Learning Objectives

Students will learn about …

  • Useful distributions for regression including
    • Normal Distribution
    • Chi-squared Distribution
    • T-Distribution
    • F-Distribution

Normal Distribution

The normal distribution is the most popular/common distribution because it has really nice theoretical properties. We will explore this more in the following weeks as we prove properties of our regression estimators and build up to inference.

A normal random variable, \(X \sim N(\mu, \sigma^2)\) has the probability density function

\[f(x)=\frac{1}{\sqrt{2 \pi \sigma^2}}e^{-\frac{1}{2\sigma^2}(x-\mu)^2}, -\infty<x<\infty\]

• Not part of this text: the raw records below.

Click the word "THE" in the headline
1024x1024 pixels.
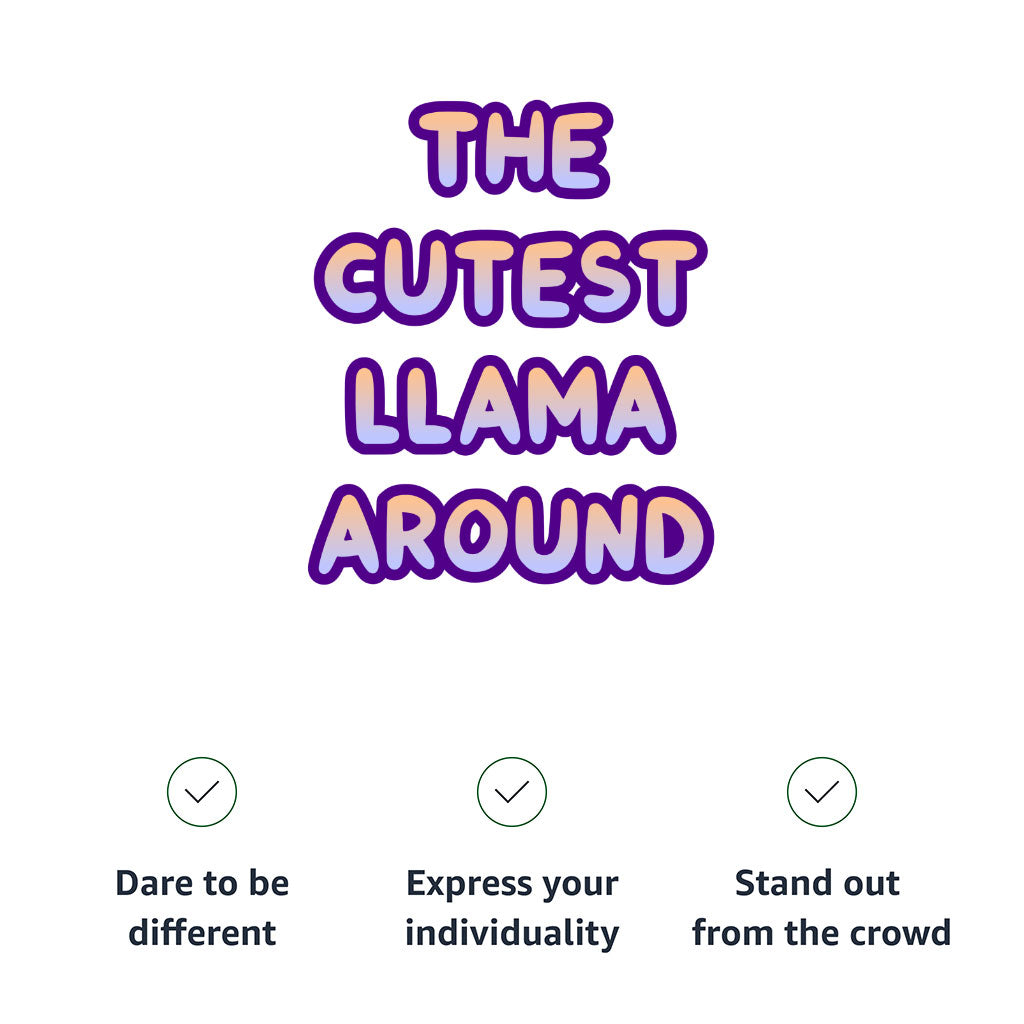coord(510,150)
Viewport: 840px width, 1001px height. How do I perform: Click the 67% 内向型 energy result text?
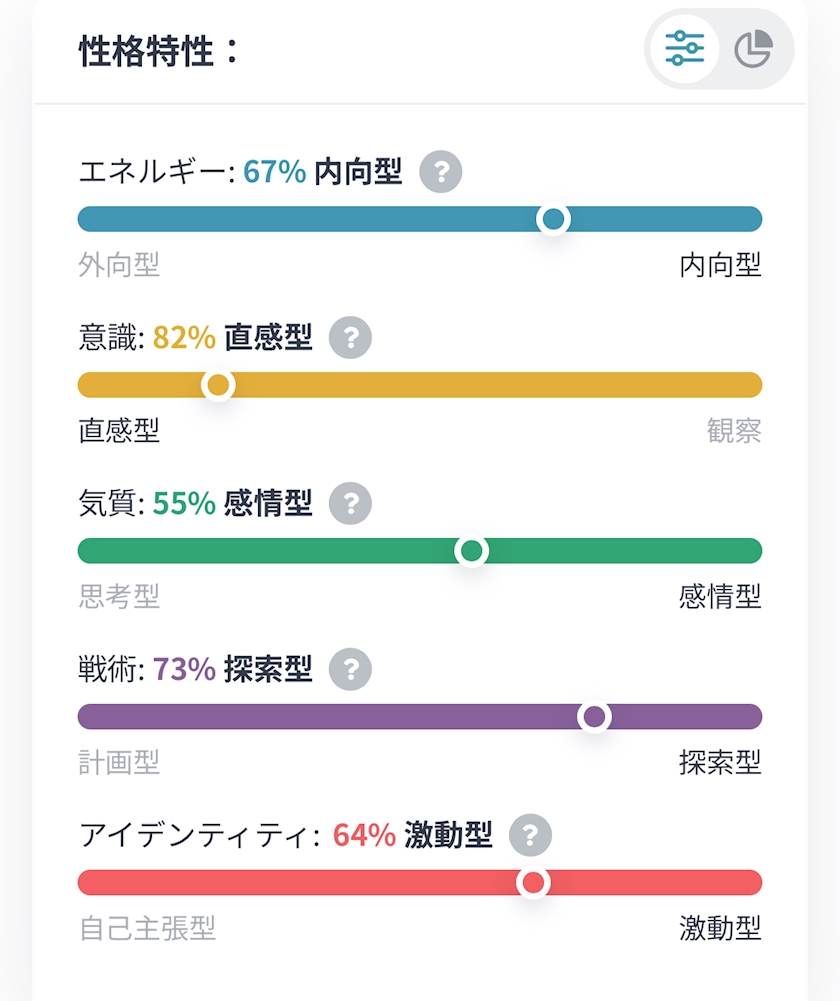click(x=322, y=172)
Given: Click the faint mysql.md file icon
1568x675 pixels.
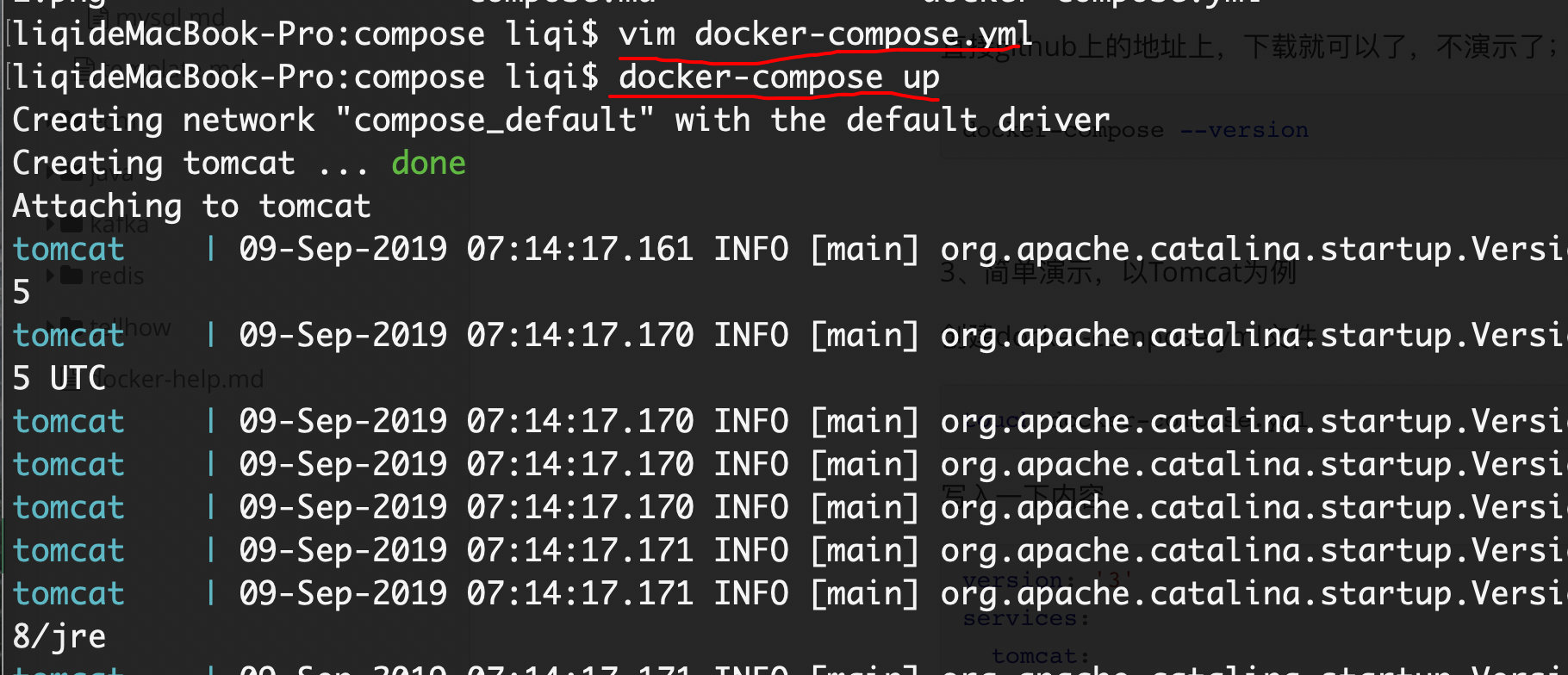Looking at the screenshot, I should coord(98,16).
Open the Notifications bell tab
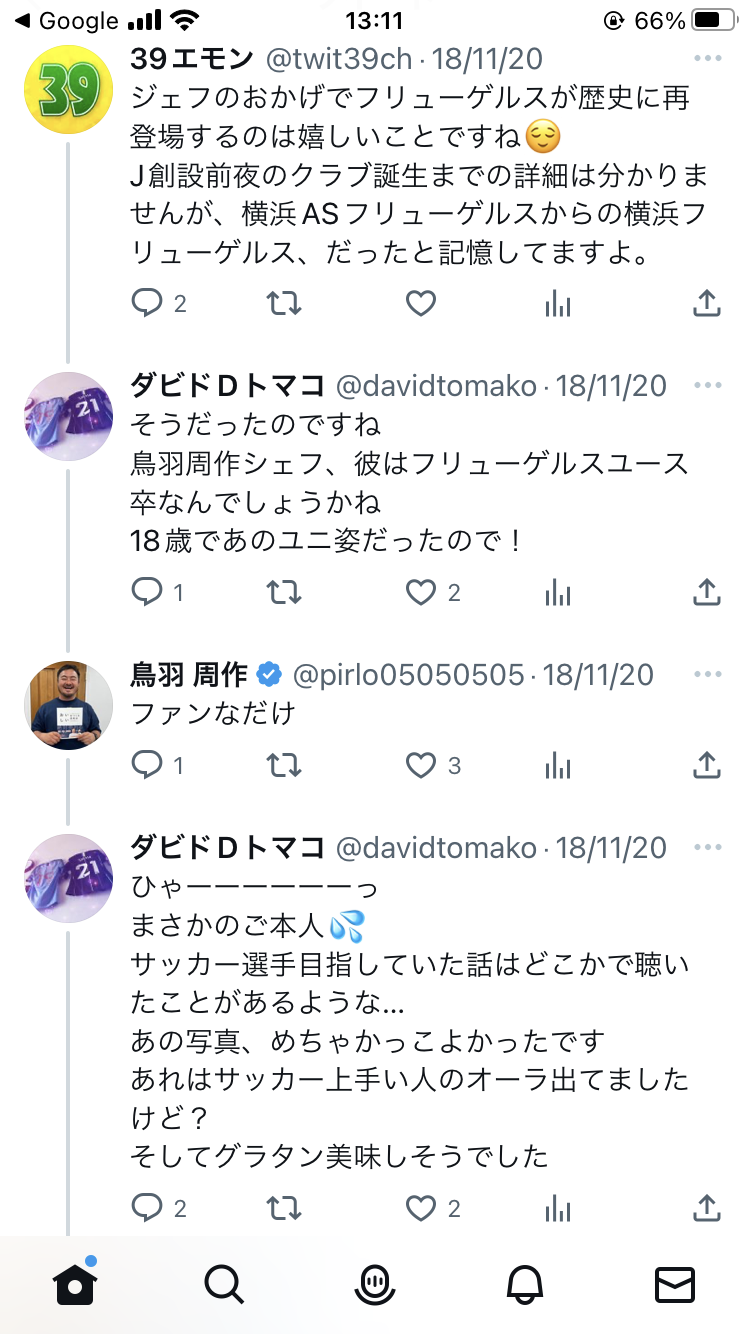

Standard Normal Distribution

Let a random variable \(X\) be normally distributed with mean \(\mu\) and variance \(\sigma^2\). Then \(Z=\frac{X-\mu}{\sigma}\) has a Standard Normal distribution.

\[Z=\frac{X-\mu}{\sigma} \sim N(\mu=0, \sigma^2=1)\] This process is known as standardizing.

R Example:

Step 1: Generate

## GENERATE 500 FROM NORMAL
## MEAN = 9 
## SD = 2 --> VAR = 4
x<-rnorm(500, mean=9, sd=2)

Step 2: Visualize and Summary Statistics

## HISTOGRAM
hist(x)

## SUMMARY STATS
mean(x)
## [1] 9.003504
sd(x)
## [1] 2.080578

Step 3: Standardize

## STANDARDIZE
z<-(x-mean(x))/sd(x)
hist(z)

BONUS:

library(tidyverse)
## ── Attaching core tidyverse packages ──────────────────────── tidyverse 2.0.0 ──
## ✔ dplyr     1.1.4     ✔ readr     2.1.5
## ✔ forcats   1.0.0     ✔ stringr   1.5.1
## ✔ ggplot2   3.5.2     ✔ tibble    3.3.0
## ✔ lubridate 1.9.4     ✔ tidyr     1.3.1
## ✔ purrr     1.1.0     
## ── Conflicts ────────────────────────────────────────── tidyverse_conflicts() ──
## ✖ dplyr::filter() masks stats::filter()
## ✖ dplyr::lag()    masks stats::lag()
## ℹ Use the conflicted package (<http://conflicted.r-lib.org/>) to force all conflicts to become errors
xz_df<-data.frame(rands=c(x, z),
                  vars=c(rep("X", 500), rep("Z", 500)))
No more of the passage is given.